Beauté

​​Avec Pulpe de Vie, les vilains fruits font les jolies peaux. 

Il y a 13 ans, Julie Ducret imaginait Pulpe de Vie, une gamme de produits cosmétiques qui puise dans les principes actifs de fruits provenant d’invendus alimentaires. Une idée qui érige la marque en pionnière de l’upcycling et en modèle d’intelligence environnementale. Au lendemain d’une levée de fonds qui va accélérer son développement, nous avons voulu éplucher le dossier.

Aujourd’hui, l’utilisation de déchets ou l’upcycling de matériau est une démarche bien connue. Comment avez-vous eu l’idée, il y a 13 ans, de réutiliser les fruits issus des invendus alimentaires et surtout dans le champ de la cosmétique ?

J’ai créé mon entreprise dans la cosmétique en 2010, parce que c’est le monde d’où je viens, j’ai longtemps travaillé sur Diadermine notamment. J’ai aussi vécu 10 ans en Afrique, où on a une vraie sensibilisation de fait parce que les gens n’ont pas un niveau de revenu important, et connaissent la raréfaction des ressources. Ce qui les pousse à faire attention à l’eau, à utiliser les productions à leur portée. Et comme je me suis pas mal baladé dans ma jeunesse, je me disais qu’il y a une vraie hérésie à s’approvisionner au fin fond de l’Amazonie quand on a la chance d’avoir des richesses à côté de nous. 

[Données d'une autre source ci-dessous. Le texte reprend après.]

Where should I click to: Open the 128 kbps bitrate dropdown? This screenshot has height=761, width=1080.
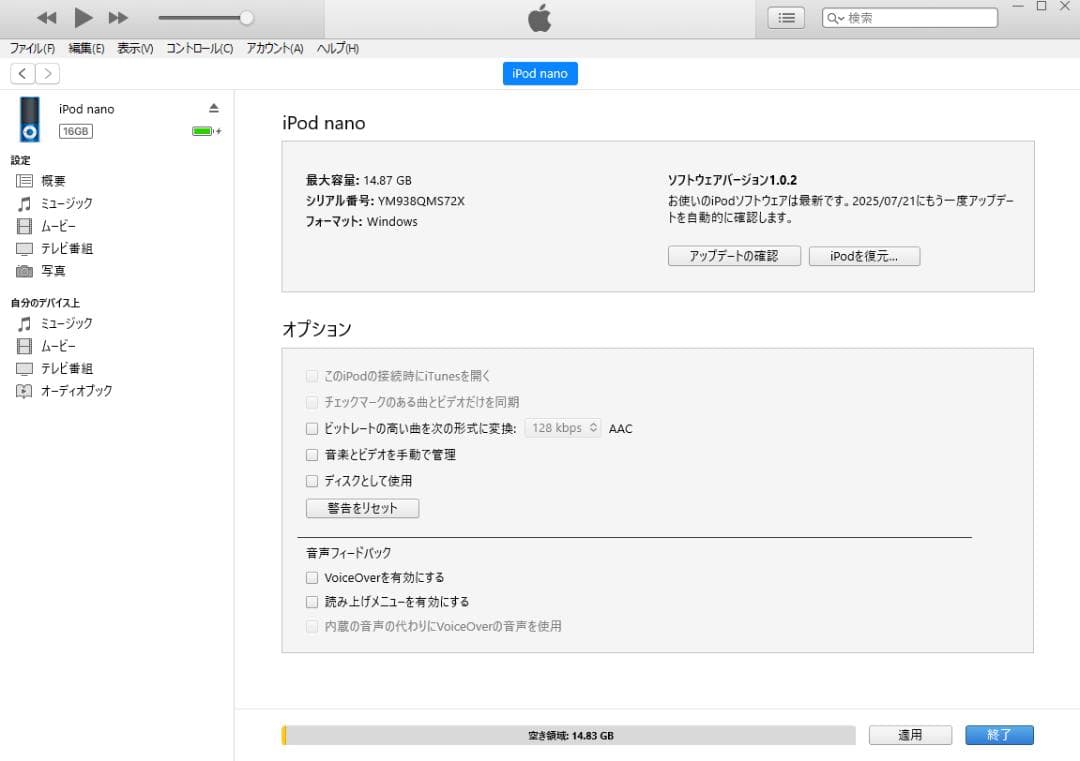(x=563, y=428)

C’était le début des questions sur l’empreinte carbone, on commençait à se rendre compte que c’était aberrant, mais bon c’est quand même arrivé assez tard tout ça, et moi j’étais déjà sensibilisée à tous ces sujets. Donc je me suis dit je vais créer une marque française et je vais m’approvisionner localement. Puis le côté marketing a parlé, je venais d’arriver dans le Sud, et je me suis demandé ce qu’il y avait de local et que je pouvais utiliser dans la région. Il faut savoir que la Provence est la première région fruitière de France, et notamment bio. C’était une évidence, je me suis dis voilà la ressource. Les plantes et les végétaux, beaucoup de marques les utilisent dans la cosmétique, moi, je me suis démarquée en travaillant du fruit, et surtout du fruit français. 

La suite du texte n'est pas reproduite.